| EXTRACTED TEXT |

────────────────────

# Inconsistency fibafuse rolls



## icerock drywall (Nov 13, 2010)

Can't let fibafuse know because they took me off the facebook page. Looks lIke we will never get creaseless fibafuse. And they don't care what they send out to us. Some have bad creases with little fibers and some rolls are perfect. Some rolls are also thicker cut and are to wide for tape tools. Do they care

https://m.youtube.com/watch?v=OKD6N_ZdYTE


----------



## cazna (Mar 28, 2010)

Can it be sanded if you held it on a pc


----------



## FibaFuse (Feb 25, 2010)

Hello - we appreciate and welcome all constructive critisizm when it comes to our products. Thank you for letting us know that you are experiencing this issue with the roll width as it's definitely something we can address. Creaseless FibaFuse is something we have been researching and will continue to look into, however as a manufacturer, we do not sell direct to consumers and require sufficient demand at the distribution/retail level for new products. Feel free to email our product manager directly if you have additional concerns or comments. 

[email protected]

Thanks!


----------



## icerock drywall (Nov 13, 2010)

Out of 10 rolls that I had in my truck only two would rub a little and might be hard to pull with a full banjo the rest were good. I have know idea what PPM 
Would have to have that one roll I got that was in my video. I do a lot of post with fibafuse and getting people to use fibafuse and can not believe they would boot me off there page. I do know creaseless ff would be great for butts and seams but whatever. I don't want to but really thinking about using paper on all big jobs until I can get creaseless ff and only using ff on small jobs.


----------



## icerock drywall (Nov 13, 2010)

Don't think I could sand that much..and I thought my banjo was bad. If I knew it was the tape I would have throne this Roll out


----------



## icerock drywall (Nov 13, 2010)

After I got to think about this issue I am wondering is this why my homex banjo got worn out and why I was always epoxy it together. Having tape like in my photo would cut a Groove easily in the plastic banjo


----------



## icerock drywall (Nov 13, 2010)

Homax Banjo cuts from fibafuse


----------



## cazna (Mar 28, 2010)

My Homax is going great. Never had to glue any of it. Used heaps of fuse through it. I haven't noticed any wider stuff yet.


----------



## icerock drywall (Nov 13, 2010)

Your lucky bro. I have had my homex in the auto body shop for staples and the best epoxy you can get. Filled in the grooves with epoxy. Maybe if I refuse I get it's from a different plant.
The thing is everybody knows me,knows I love I refuse. I am going to make a cage and make sure the ones I pick will run in my new banjo.


----------



## icerock drywall (Nov 13, 2010)

────────────────────

| AVAILABLE DATA |
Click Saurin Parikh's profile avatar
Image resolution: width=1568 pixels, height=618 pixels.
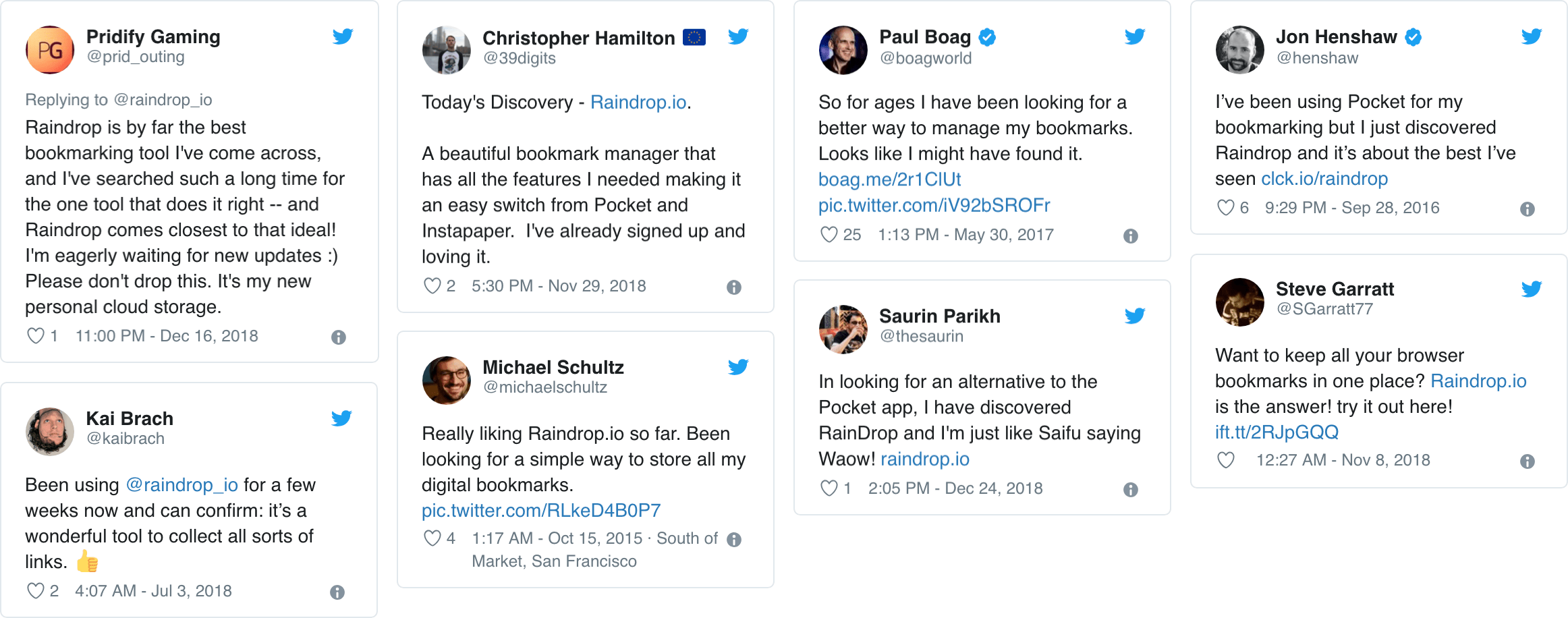coord(843,329)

────────────────────

| GIVEN EXERCISE |
Reproduce the forum thread on FibaFuse rolls word for word from "Your lucky bro." to "a different plant.". The material stands apart from the forum thread on FibaFuse rolls.

| CORRECT RESULT |
Your lucky bro. I have had my homex in the auto body shop for staples and the best epoxy you can get. Filled in the grooves with epoxy. Maybe if I refuse I get it's from a different plant.